ESMA confirms changing scope of multilateral trading definition including request-for-quote and execution management systems

The conclusion comes as part of a consultation on the scope of a multilateral trading venue launched by the EU watchdog in January last year to level the playing field.

EU markets watchdog ESMA has confirmed its new definition of a multilateral trading venue, bringing some RFQ and EMS systems into scope to the dismay of some industry participants. 

ESMA launched its consultation in January last year in a bid to level the playing field: focusing on grey areas in the market including RFQ systems, technology providers, execution management systems (EMS) and systems that allow for pre-arranged transactions.

“Mifid II requires all multilateral systems to be authorised as trading venues,” ESMA said in its opinion. “The objective of co-legislators was to bring more trading activity into the regulated sphere, in particular by increasing the number of transactions on regulated venues to ensure better protection for investors.”

According to its findings published on Thursday, RFQ systems – whereby a client requests and quote to a set number of dealers and responses are sent individually back to the client – are multilateral and should require authorisation as a venue.

ESMA clarified that RFQ-to-one – systems that allow clients to request a quote from one dealer – would still be considered multilateral also as they are allowing for the interaction of third-party interests, one of the regulators four key characteristics when defining an MTF, as clients are able to send requests to multiple dealers whether than be at the same time or separately.

An area for consideration noted by ESMA is when an RFQ-to-one functionality only provides for a single liquidity provider e.g., when a firm such as a bank operates a single dealer system and deals on its own account. This system would not be considered multilateral, ESMA has found, as it is not bringing together third-party interests.

Execution management systems

Execution management systems have proved one of the more contentious areas of the consultation, with many in the industry waiting with bated breath to hear ESMA’s findings.

In terms of technology providers, ESMA has concluded that systems that facilitate the interaction of third-party interests related to financial instruments should be considered multilateral.

As part of its clarification, the regulator concluded that an EMS that simply supports users order managing processes should not be considered multilateral. However, those systems that present what ESMA has defined as additional features and complexity such as the ability to gather quotes from multiple players that are able to interact with one another could be considered a multilateral system.

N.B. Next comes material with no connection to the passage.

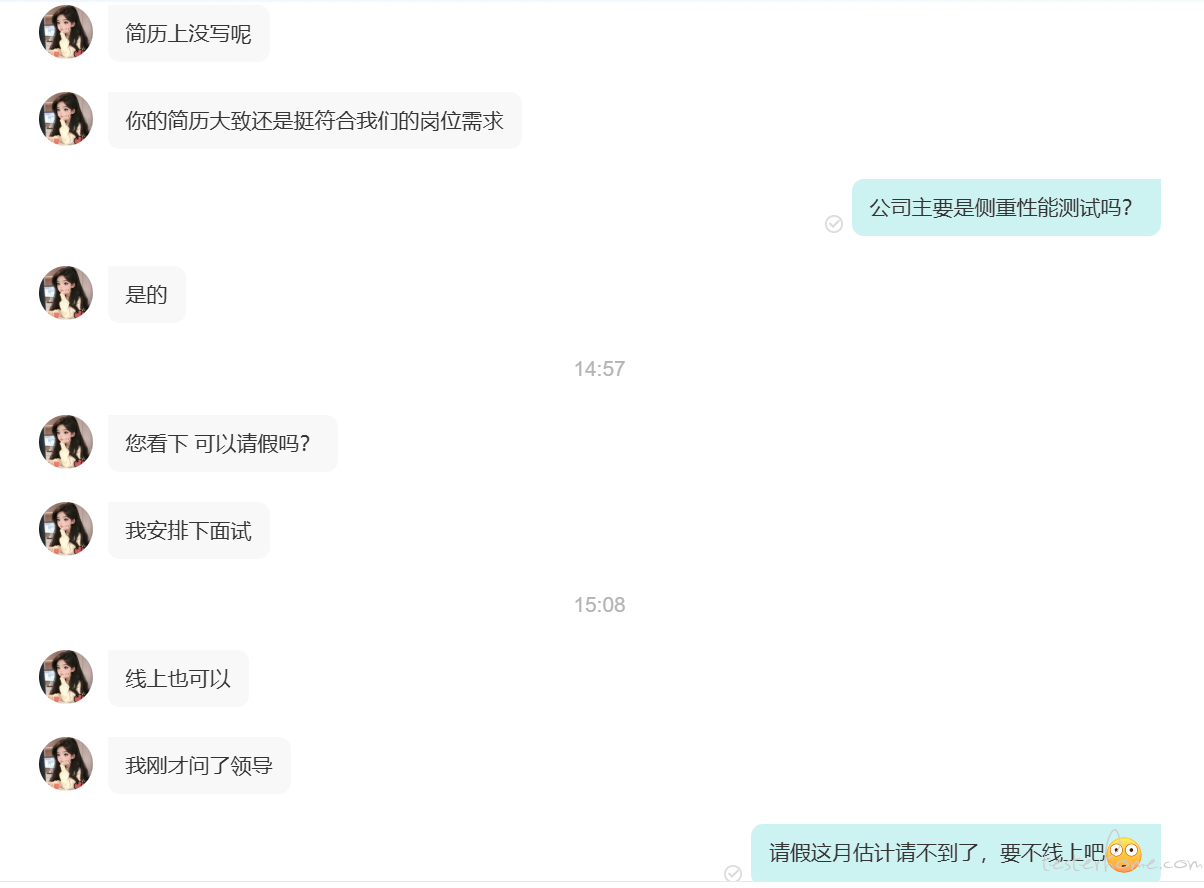Screen dimensions: 1204x888
Task: Click avatar beside "简历上没写呢" message
Action: click(x=66, y=32)
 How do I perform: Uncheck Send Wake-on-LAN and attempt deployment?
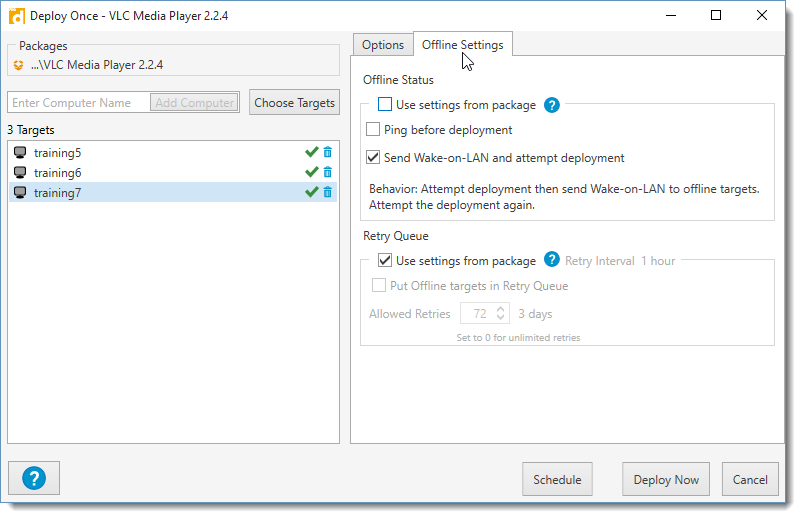(373, 158)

ESMA noted it is important to consider the role of the entity operating the system, whether that be software vendor of investment firm. If a software vendor has embedded a number of rules that govern interaction of trading interests and the investment firm is not able to set its own rules then that software vendor is operating a multilateral system.

Pre-arranged transactions

Another grey area to be addressed by ESMA are pre-arranged transactions – a process that does what it says on the tine i.e., trading that takes place at a specified price that has been agreed upon before execution.

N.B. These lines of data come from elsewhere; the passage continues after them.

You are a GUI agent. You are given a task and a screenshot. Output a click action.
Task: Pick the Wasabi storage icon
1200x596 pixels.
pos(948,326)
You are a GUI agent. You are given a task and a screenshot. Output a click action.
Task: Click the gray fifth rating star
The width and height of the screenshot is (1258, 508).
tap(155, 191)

Its overall findings for pre-arranging transactions stress the need for firms and systems who practice this to ensure these transactions take place on trading venues and have formal agreements to ensure they do so. The regulator as part of its findings has concluded that if a system arranges a transaction in a multilateral way it should require authorisation as a trading venue.

However, ESMA noted several situations under which pre-arranged transactions are not considered a multilateral trading system. The watchdog has outlined two characteristics that must be in place for it to qualify as such. The first being that all transactions arranged through the investment firm’s system have to be formalised on a trading venue and the second that any transaction benefits from a pre-trade transparency waiver in the venue where it will be formalised.

“ESMA considers that under these circumstances the main objective of MiFID II of ensuring on-venue trading, which provides for increased transparency and investor protection, has been achieved,” the watchdog said in its opinion.

Should the formalisation of the transaction happen over the counter, the pre-arranging activity requires authorisation as a trading venue, ESMA said, as would a pre-arranging system capable of formalising transactions.

“ESMA expects that NCAs [national competence authorities] require firms to assess their systems against this opinion and reflect whether they are operating under the appropriate authorisation capacity,” ESMA concluded in its report.